Psalm 22.22–30; Tone 2

Romans 4.13–25

St. Mark 8.31–38

Verse: God so loved the world that he gave his only Son, so that everyone who believes in him may not perish but have eternal life. (St Jn 3.16)

Hymns: 487, 325, Taizé 19, 496, 482

Jesum Juvat

Grace, mercy, and peace to you, from God our Father and from our Lord and Savior Jesus Christ.

This is the turning point of Mark’s Gospel, as Jesus begins to teach something new and unexpected. He has been proclaiming that the time is fulfilled and the kingdom is drawing near, calling his hearers to repent and believe. Now, just after Peter’s confession identifies Jesus as the Christ, the promised Messiah, Jesus begins to teach what that means. It’s quite unexpected, not what his disciples want to hear. And he goes on to teach what it will mean to follow him. Mark’s story turns here from the mostly successful Galilean ministry of teaching with authority, healing, recalling a dead girl to life, and casting out (and silencing) demons— although opposition to Jesus has been steadily building—to the journey to Jerusalem, the passion, and the cross.

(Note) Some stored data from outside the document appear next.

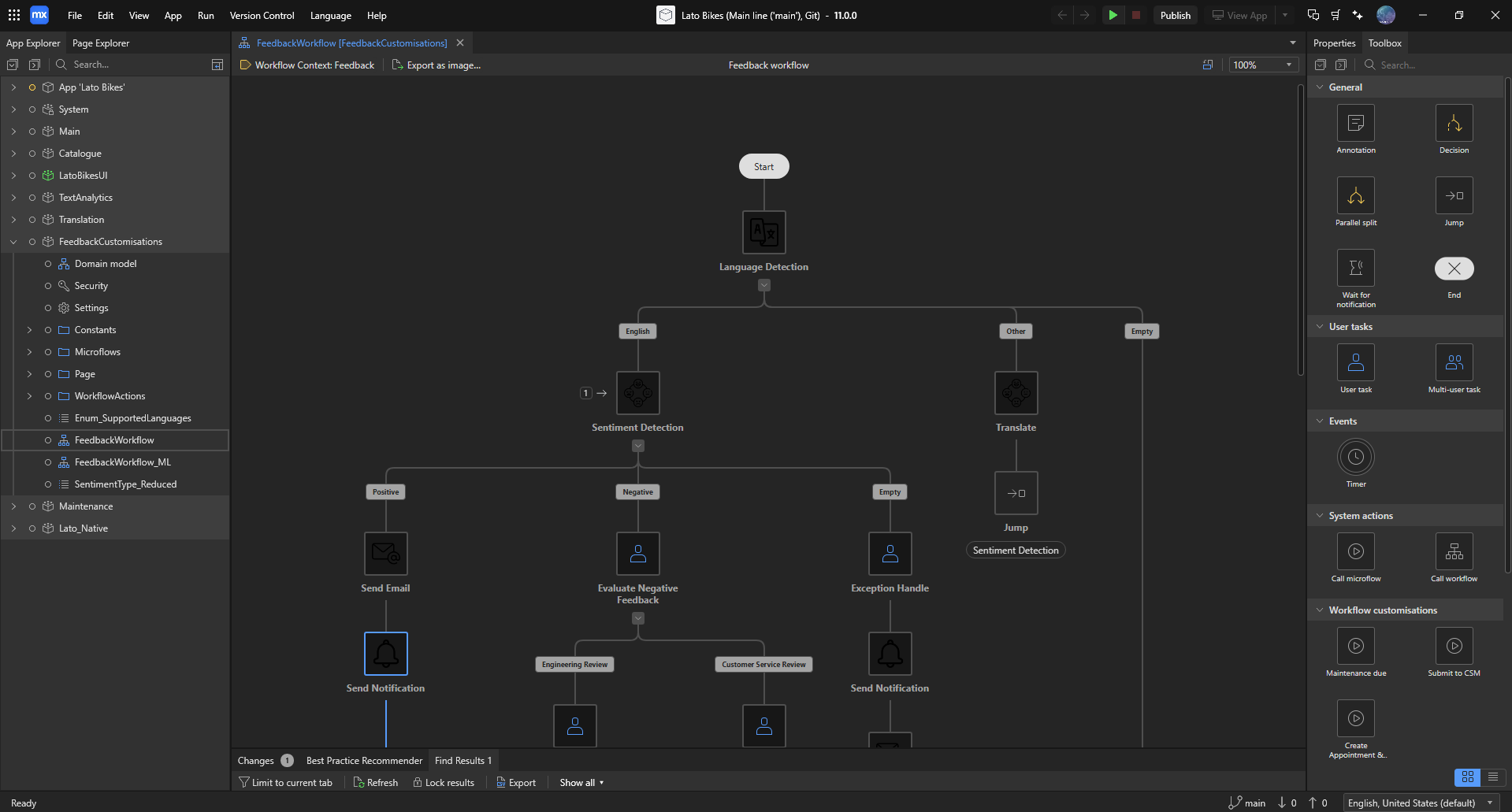Click Export as image button
This screenshot has width=1512, height=812.
(437, 65)
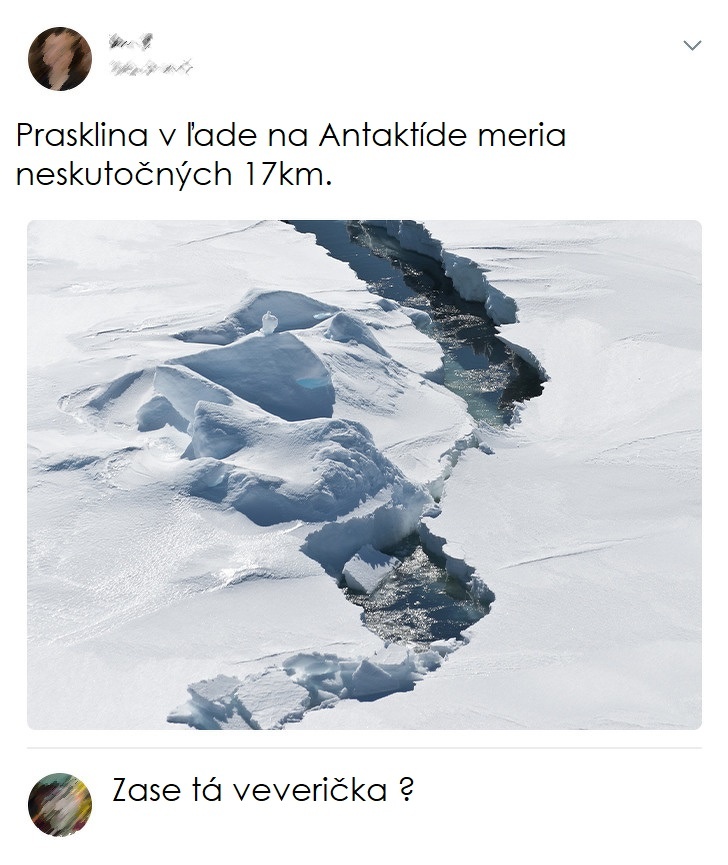Viewport: 728px width, 865px height.
Task: Open the tweet author's profile avatar
Action: click(x=60, y=59)
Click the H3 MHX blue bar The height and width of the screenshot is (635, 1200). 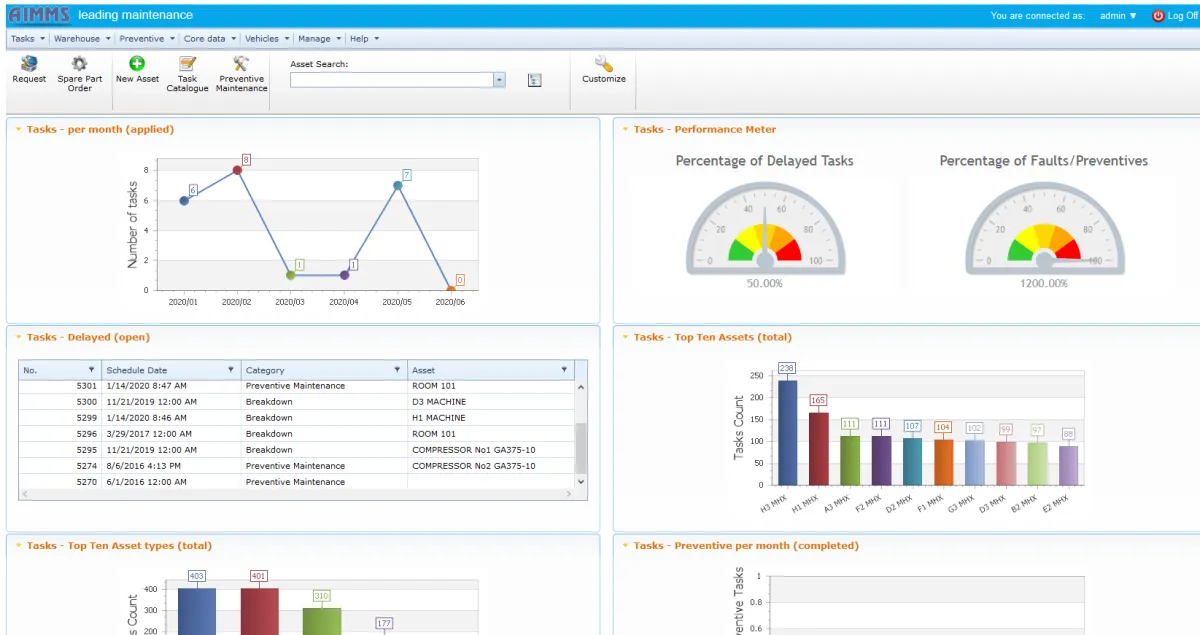(x=787, y=432)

Is it any wonder that Peter pulls Jesus aside to rebuke him? Remember—after that first incredible day of the Galilean ministry, in Capernaum, when Peter tracked down the teacher with authority who had cast out the unclean spirit in the synagogue, healed Peter’s mother-in-law, and then, at evening, helped so many sick and possessed sufferers. Jesus had gone away before sunrise to pray, but Peter found him and told him that everyone was looking for him. What a great teacher, healer, and exorcist! Who wouldn’t want to follow?

But now Jesus speaks of suffering and rejection and death. That’s not the way of a conquering Christ, a successful Messiah. But Peter’s sensible rebuke of this negative talk is met with a rebuke in turn. The one who, as we heard in last Sunday’s Gospel, was tempted by Satan in the wilderness, now applies that name to Peter, the spokesman of his disciples. To try to persuade Jesus to turn from the path he has begun to teach is to tempt him to disobey the will of God. To want a mostly successful ministry that culminates in victory is to be not on the side of God, but rather to be human, all too human.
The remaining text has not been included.